**EXERCISE REQUIREMENTS**
Set down all of the entries precisely as they were written.

**DATA TO EXAMINE**
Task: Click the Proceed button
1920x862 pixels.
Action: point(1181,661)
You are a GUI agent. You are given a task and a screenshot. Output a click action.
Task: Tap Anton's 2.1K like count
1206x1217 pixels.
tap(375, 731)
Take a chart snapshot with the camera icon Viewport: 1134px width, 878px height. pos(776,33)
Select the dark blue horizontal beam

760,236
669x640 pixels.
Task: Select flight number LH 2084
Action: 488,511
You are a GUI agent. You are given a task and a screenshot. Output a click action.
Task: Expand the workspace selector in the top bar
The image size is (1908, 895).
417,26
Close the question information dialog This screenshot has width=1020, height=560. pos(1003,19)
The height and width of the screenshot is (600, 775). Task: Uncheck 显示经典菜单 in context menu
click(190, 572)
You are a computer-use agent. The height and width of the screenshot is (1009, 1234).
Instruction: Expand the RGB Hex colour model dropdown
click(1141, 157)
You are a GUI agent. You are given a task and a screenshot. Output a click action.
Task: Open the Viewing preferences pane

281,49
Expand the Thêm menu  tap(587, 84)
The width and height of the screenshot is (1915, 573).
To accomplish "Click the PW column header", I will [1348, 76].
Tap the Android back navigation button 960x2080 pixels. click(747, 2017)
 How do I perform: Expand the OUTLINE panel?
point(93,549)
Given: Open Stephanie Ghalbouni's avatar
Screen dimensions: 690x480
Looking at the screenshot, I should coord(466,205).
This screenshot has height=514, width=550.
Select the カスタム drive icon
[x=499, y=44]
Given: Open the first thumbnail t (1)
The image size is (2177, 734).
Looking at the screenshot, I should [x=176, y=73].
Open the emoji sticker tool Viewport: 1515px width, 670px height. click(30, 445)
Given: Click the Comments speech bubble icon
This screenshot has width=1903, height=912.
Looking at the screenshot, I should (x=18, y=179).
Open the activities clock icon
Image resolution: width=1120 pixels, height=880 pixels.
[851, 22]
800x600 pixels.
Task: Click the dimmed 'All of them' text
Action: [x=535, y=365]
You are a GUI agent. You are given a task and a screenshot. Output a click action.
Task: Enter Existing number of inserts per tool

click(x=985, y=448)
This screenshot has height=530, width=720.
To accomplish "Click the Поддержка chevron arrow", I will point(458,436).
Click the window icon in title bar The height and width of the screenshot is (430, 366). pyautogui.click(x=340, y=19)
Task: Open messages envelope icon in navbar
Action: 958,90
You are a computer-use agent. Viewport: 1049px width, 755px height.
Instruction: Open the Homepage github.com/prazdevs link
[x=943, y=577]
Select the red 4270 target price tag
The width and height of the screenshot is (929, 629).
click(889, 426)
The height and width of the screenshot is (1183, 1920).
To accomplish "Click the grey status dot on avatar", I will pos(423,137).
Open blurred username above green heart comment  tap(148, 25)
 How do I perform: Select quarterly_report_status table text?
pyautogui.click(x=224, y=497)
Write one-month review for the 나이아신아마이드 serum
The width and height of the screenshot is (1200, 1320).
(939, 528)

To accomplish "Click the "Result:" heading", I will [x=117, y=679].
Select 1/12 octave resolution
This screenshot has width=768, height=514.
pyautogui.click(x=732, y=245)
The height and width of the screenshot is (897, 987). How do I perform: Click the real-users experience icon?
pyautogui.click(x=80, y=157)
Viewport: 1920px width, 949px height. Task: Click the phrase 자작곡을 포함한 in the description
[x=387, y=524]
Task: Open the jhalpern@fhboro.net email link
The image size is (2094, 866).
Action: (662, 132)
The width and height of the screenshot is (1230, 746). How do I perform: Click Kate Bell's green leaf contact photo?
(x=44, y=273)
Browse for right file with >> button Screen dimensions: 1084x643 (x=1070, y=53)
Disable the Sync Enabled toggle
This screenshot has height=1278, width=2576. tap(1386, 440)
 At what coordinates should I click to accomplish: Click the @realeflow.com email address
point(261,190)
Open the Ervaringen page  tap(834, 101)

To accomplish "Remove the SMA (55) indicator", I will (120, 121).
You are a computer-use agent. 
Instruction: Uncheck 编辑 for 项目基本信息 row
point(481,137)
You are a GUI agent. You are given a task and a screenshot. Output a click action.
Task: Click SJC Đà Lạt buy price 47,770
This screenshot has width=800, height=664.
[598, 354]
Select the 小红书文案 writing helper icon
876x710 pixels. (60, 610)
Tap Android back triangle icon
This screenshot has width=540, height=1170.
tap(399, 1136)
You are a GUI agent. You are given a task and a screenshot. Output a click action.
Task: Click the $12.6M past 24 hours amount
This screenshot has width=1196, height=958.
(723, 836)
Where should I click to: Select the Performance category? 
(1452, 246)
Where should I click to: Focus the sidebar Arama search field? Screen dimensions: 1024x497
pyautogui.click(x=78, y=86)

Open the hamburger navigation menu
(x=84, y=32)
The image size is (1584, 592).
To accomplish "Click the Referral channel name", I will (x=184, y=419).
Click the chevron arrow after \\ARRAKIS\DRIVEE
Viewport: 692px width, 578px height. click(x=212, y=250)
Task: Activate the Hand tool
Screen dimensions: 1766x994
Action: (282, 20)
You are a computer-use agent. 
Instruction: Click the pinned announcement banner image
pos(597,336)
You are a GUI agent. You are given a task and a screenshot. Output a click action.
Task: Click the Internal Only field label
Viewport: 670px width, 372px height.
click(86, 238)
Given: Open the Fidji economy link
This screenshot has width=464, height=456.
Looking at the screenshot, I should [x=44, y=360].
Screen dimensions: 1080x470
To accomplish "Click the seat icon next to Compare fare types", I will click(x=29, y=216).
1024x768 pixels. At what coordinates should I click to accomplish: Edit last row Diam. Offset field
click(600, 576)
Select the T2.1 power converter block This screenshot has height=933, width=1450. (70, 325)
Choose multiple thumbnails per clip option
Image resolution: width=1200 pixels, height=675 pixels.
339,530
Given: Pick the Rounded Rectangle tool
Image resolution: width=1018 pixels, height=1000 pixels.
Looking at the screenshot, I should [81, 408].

**PROBLEM SOLUTION**
Task: Click the Proceed button
1920x862 pixels.
Action: point(1181,661)
You are a GUI agent. You are given a task and a screenshot. Output a click action.
Task: Tap Anton's 2.1K like count
1206x1217 pixels.
tap(375, 731)
Take a chart snapshot with the camera icon Viewport: 1134px width, 878px height. pos(776,33)
Select the dark blue horizontal beam

760,236
669x640 pixels.
Task: Select flight number LH 2084
Action: 488,511
You are a GUI agent. You are given a task and a screenshot. Output a click action.
Task: Expand the workspace selector in the top bar
The image size is (1908, 895).
417,26
Close the question information dialog This screenshot has width=1020, height=560. pos(1003,19)
The height and width of the screenshot is (600, 775). Task: Uncheck 显示经典菜单 in context menu
click(190, 572)
You are a computer-use agent. The height and width of the screenshot is (1009, 1234).
Instruction: Expand the RGB Hex colour model dropdown
click(1141, 157)
You are a GUI agent. You are given a task and a screenshot. Output a click action.
Task: Open the Viewing preferences pane

281,49
Expand the Thêm menu  tap(587, 84)
The width and height of the screenshot is (1915, 573).
To accomplish "Click the PW column header", I will [1348, 76].
Tap the Android back navigation button 960x2080 pixels. click(747, 2017)
 How do I perform: Expand the OUTLINE panel?
point(93,549)
Given: Open Stephanie Ghalbouni's avatar
Screen dimensions: 690x480
Looking at the screenshot, I should coord(466,205).
This screenshot has height=514, width=550.
Select the カスタム drive icon
[x=499, y=44]
Given: Open the first thumbnail t (1)
The image size is (2177, 734).
Looking at the screenshot, I should [x=176, y=73].
Open the emoji sticker tool Viewport: 1515px width, 670px height. click(30, 445)
Given: Click the Comments speech bubble icon
This screenshot has width=1903, height=912.
Looking at the screenshot, I should (x=18, y=179).
Open the activities clock icon
Image resolution: width=1120 pixels, height=880 pixels.
[851, 22]
800x600 pixels.
Task: Click the dimmed 'All of them' text
Action: [x=535, y=365]
You are a GUI agent. You are given a task and a screenshot. Output a click action.
Task: Enter Existing number of inserts per tool

click(x=985, y=448)
This screenshot has height=530, width=720.
To accomplish "Click the Поддержка chevron arrow", I will point(458,436).
Click the window icon in title bar The height and width of the screenshot is (430, 366). pyautogui.click(x=340, y=19)
Task: Open messages envelope icon in navbar
Action: 958,90
You are a computer-use agent. Viewport: 1049px width, 755px height.
Instruction: Open the Homepage github.com/prazdevs link
[x=943, y=577]
Select the red 4270 target price tag
The width and height of the screenshot is (929, 629).
click(889, 426)
The height and width of the screenshot is (1183, 1920).
To accomplish "Click the grey status dot on avatar", I will pos(423,137).
Open blurred username above green heart comment  tap(148, 25)
 How do I perform: Select quarterly_report_status table text?
pyautogui.click(x=224, y=497)
Write one-month review for the 나이아신아마이드 serum
The width and height of the screenshot is (1200, 1320).
(939, 528)

To accomplish "Click the "Result:" heading", I will [x=117, y=679].
Select 1/12 octave resolution
This screenshot has width=768, height=514.
pyautogui.click(x=732, y=245)
The height and width of the screenshot is (897, 987). How do I perform: Click the real-users experience icon?
pyautogui.click(x=80, y=157)
Viewport: 1920px width, 949px height. Task: Click the phrase 자작곡을 포함한 in the description
[x=387, y=524]
Task: Open the jhalpern@fhboro.net email link
The image size is (2094, 866).
Action: (662, 132)
The width and height of the screenshot is (1230, 746). How do I perform: Click Kate Bell's green leaf contact photo?
(x=44, y=273)
Browse for right file with >> button Screen dimensions: 1084x643 (x=1070, y=53)
Disable the Sync Enabled toggle
This screenshot has height=1278, width=2576. tap(1386, 440)
 At what coordinates should I click to accomplish: Click the @realeflow.com email address
point(261,190)
Open the Ervaringen page  tap(834, 101)

To accomplish "Remove the SMA (55) indicator", I will (120, 121).
You are a computer-use agent. 
Instruction: Uncheck 编辑 for 项目基本信息 row
point(481,137)
You are a GUI agent. You are given a task and a screenshot. Output a click action.
Task: Click SJC Đà Lạt buy price 47,770
This screenshot has width=800, height=664.
[598, 354]
Select the 小红书文案 writing helper icon
876x710 pixels. (60, 610)
Tap Android back triangle icon
This screenshot has width=540, height=1170.
tap(399, 1136)
You are a GUI agent. You are given a task and a screenshot. Output a click action.
Task: Click the $12.6M past 24 hours amount
This screenshot has width=1196, height=958.
(723, 836)
Where should I click to: Select the Performance category? 
(1452, 246)
Where should I click to: Focus the sidebar Arama search field? Screen dimensions: 1024x497
pyautogui.click(x=78, y=86)

Open the hamburger navigation menu
(x=84, y=32)
The image size is (1584, 592).
To accomplish "Click the Referral channel name", I will (x=184, y=419).
Click the chevron arrow after \\ARRAKIS\DRIVEE
Viewport: 692px width, 578px height. click(x=212, y=250)
Task: Activate the Hand tool
Screen dimensions: 1766x994
Action: (282, 20)
You are a computer-use agent. 
Instruction: Click the pinned announcement banner image
pos(597,336)
You are a GUI agent. You are given a task and a screenshot. Output a click action.
Task: Click the Internal Only field label
Viewport: 670px width, 372px height.
click(86, 238)
Given: Open the Fidji economy link
This screenshot has width=464, height=456.
Looking at the screenshot, I should [x=44, y=360].
Screen dimensions: 1080x470
To accomplish "Click the seat icon next to Compare fare types", I will click(x=29, y=216).
1024x768 pixels. At what coordinates should I click to accomplish: Edit last row Diam. Offset field
click(600, 576)
Select the T2.1 power converter block This screenshot has height=933, width=1450. (70, 325)
Choose multiple thumbnails per clip option
Image resolution: width=1200 pixels, height=675 pixels.
339,530
Given: Pick the Rounded Rectangle tool
Image resolution: width=1018 pixels, height=1000 pixels.
Looking at the screenshot, I should [81, 408].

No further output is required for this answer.